WASHINGTON — The U.S. economy is finally doing better, and the Federal Reserve may be ready to acknowledge that fact.

In a statement it will issue Wednesday after two days of discussion, the Fed may no longer say it plans to keep a key interest rate near zero for a "considerable time." Dropping that language would be viewed as a signal that the Fed is moving closer to a hike.

Yet even if it drops the "considerable time" phrase, few envision an imminent rate hike. Most economists think the Fed will wait at least until June to raise short-term rates. It would be the first rate increase since June 2006. The Fed last cut rates on December 2008 when the central bank reduced its key short-term rate to a record low near zero in an effort to battle the worst economic downturn since the 1930s.

In addition to issuing its usual policy statement to close out its final meeting of the year, the Fed will update its economic forecast and Fed Chair Janet Yellen will hold a news conference. The meeting with reporters will give Yellen the chance to explain the Fed's policies in greater detail.

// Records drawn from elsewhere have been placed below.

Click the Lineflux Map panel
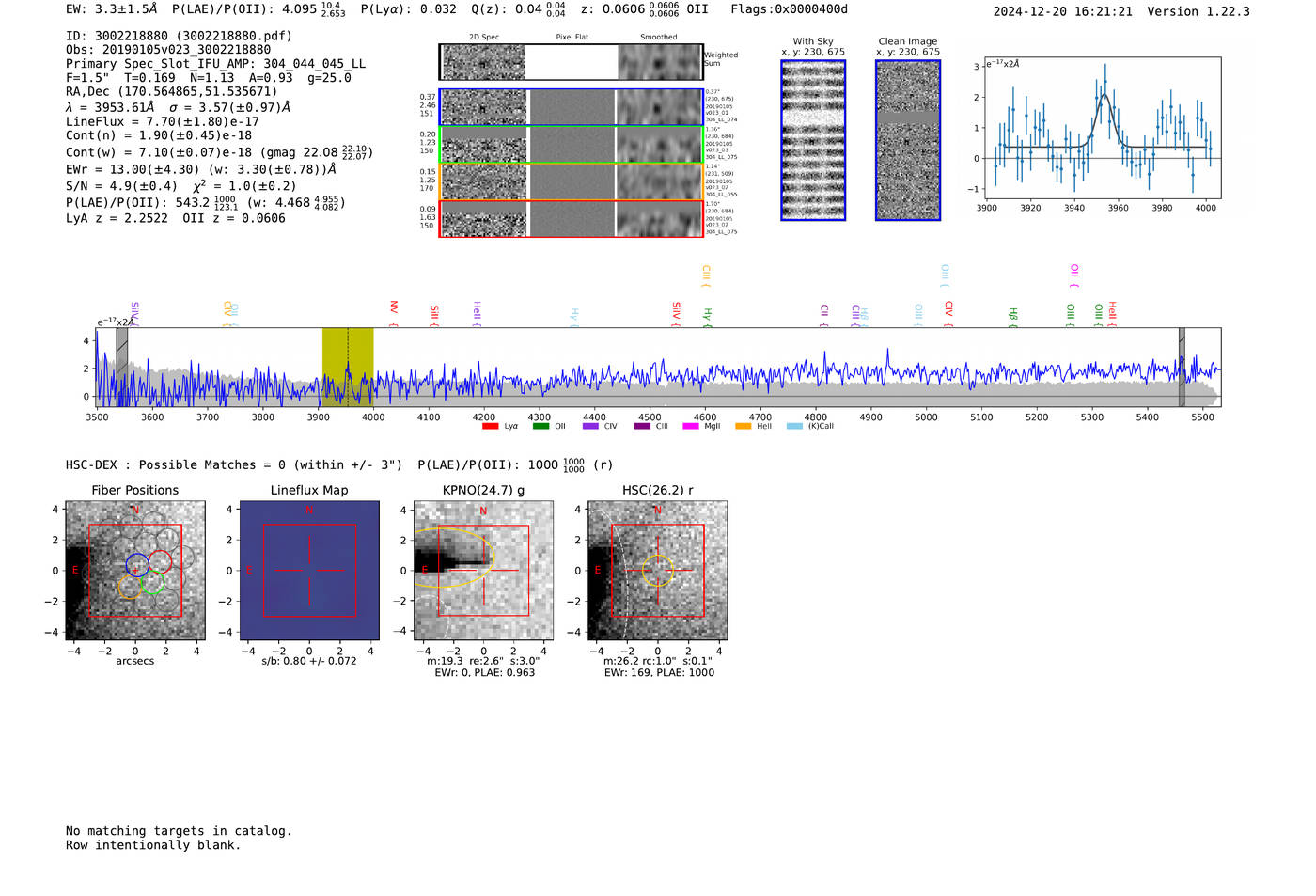 point(309,571)
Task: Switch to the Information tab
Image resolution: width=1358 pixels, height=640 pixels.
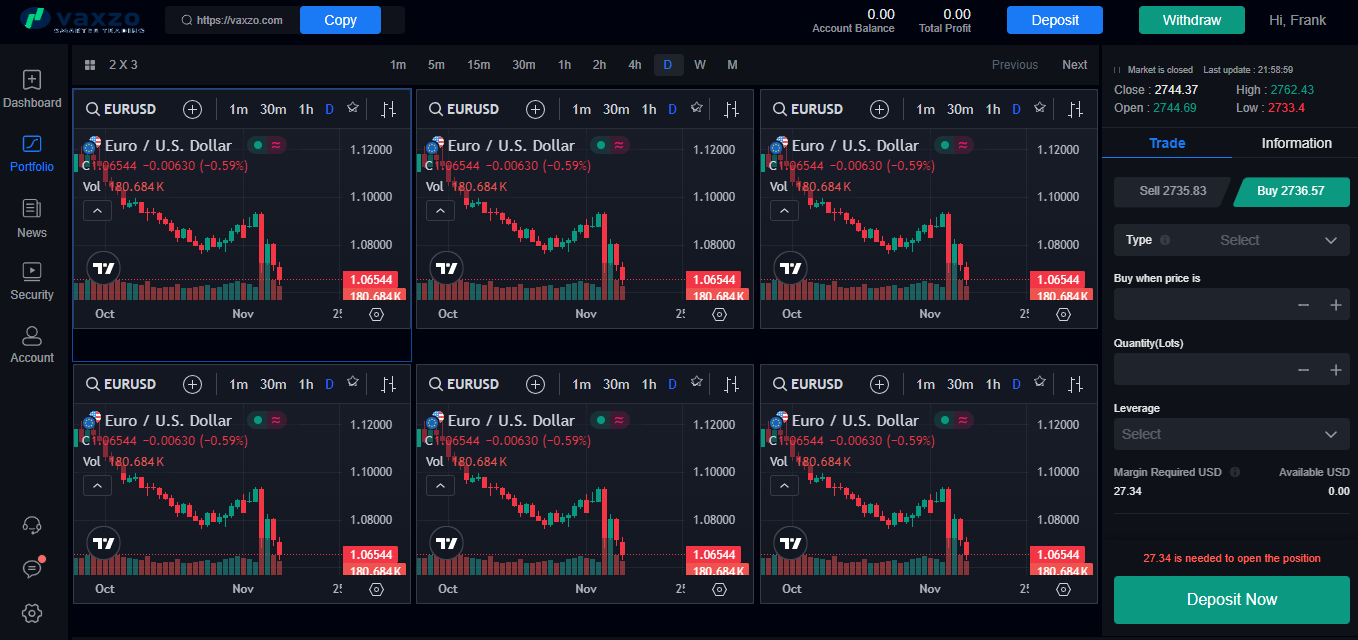Action: (1296, 143)
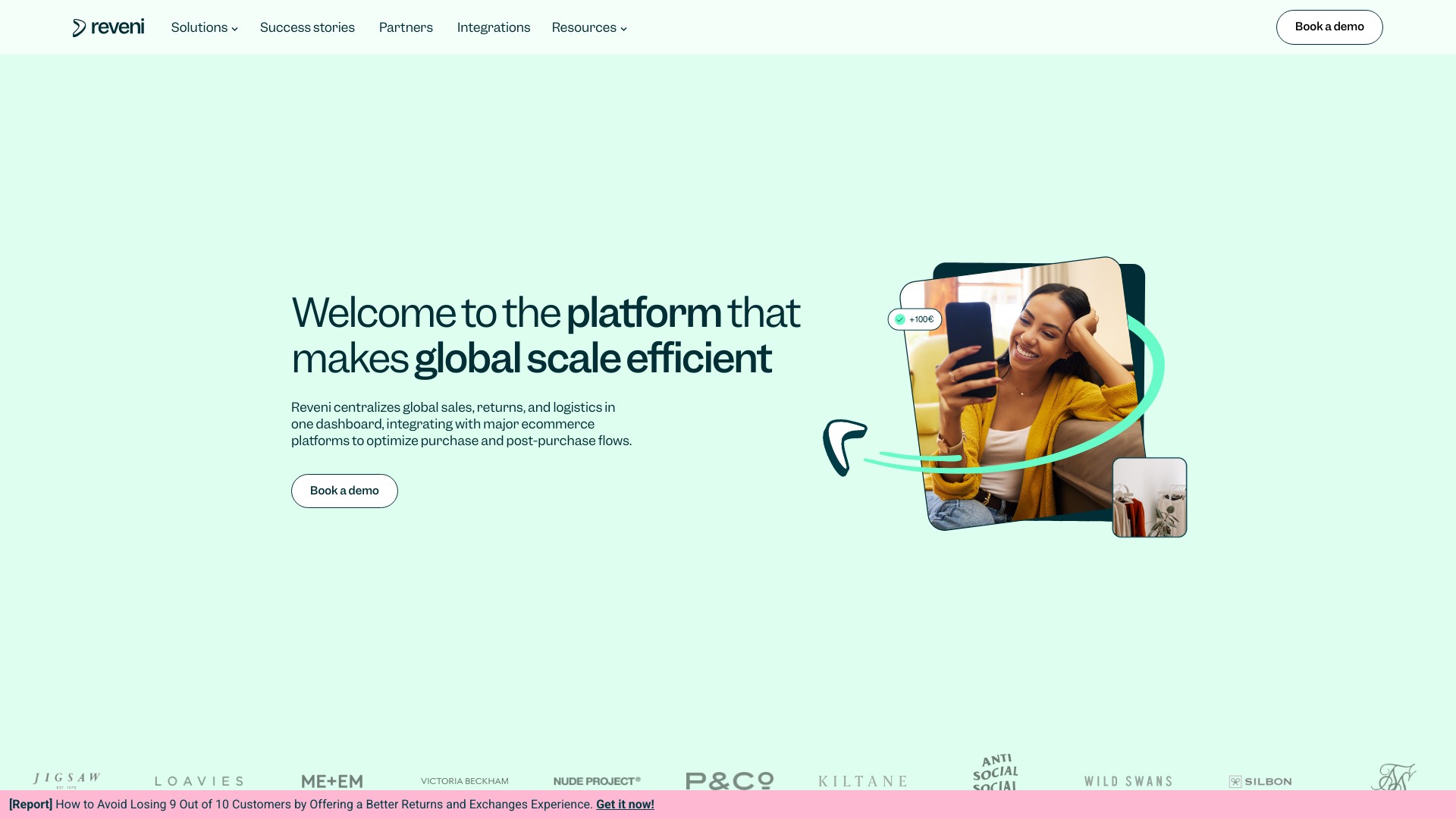
Task: Click the ME+EM brand logo
Action: (x=332, y=781)
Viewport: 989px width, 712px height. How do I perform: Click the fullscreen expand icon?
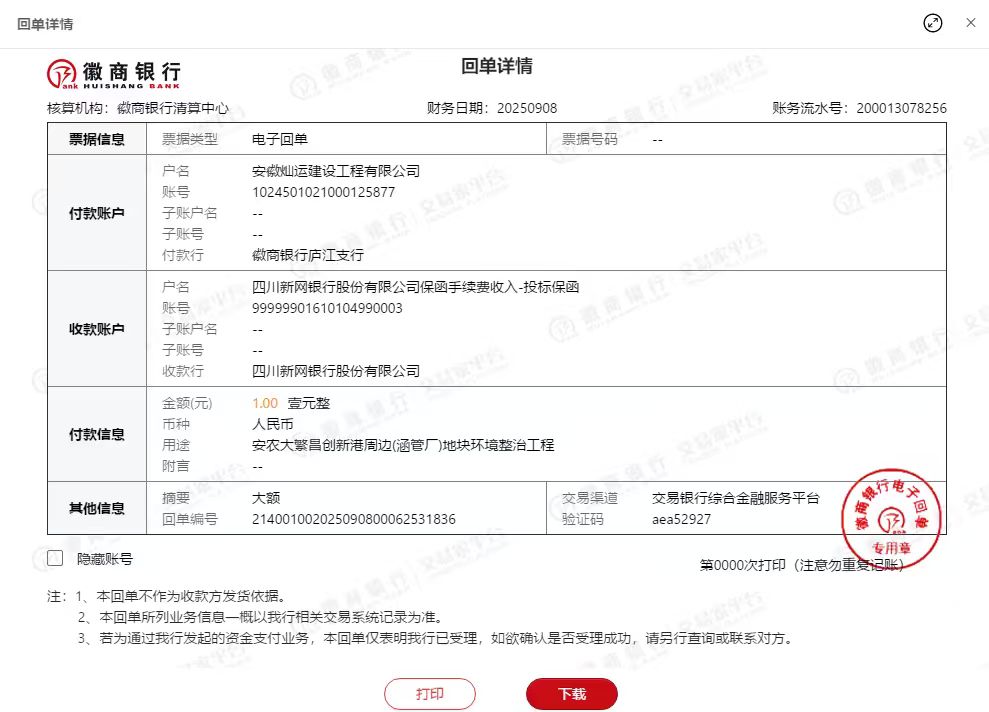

While many believe there will be a slight change in the Fed's guidance about the future course of interest rates, analysts say as long as inflation remain muted, the Fed may be content to leave rates at rock-bottom levels for as long as another year.

Low rates can encourage borrowing and spending, as well as fuel growth. But if left too low for too long, they can accelerate inflation.

"I think the odds are that the Fed will drop the 'considerable time' wording, but I think some people are making more out of that change than they should," said Diane Swonk, chief economist at Mesirow Financial.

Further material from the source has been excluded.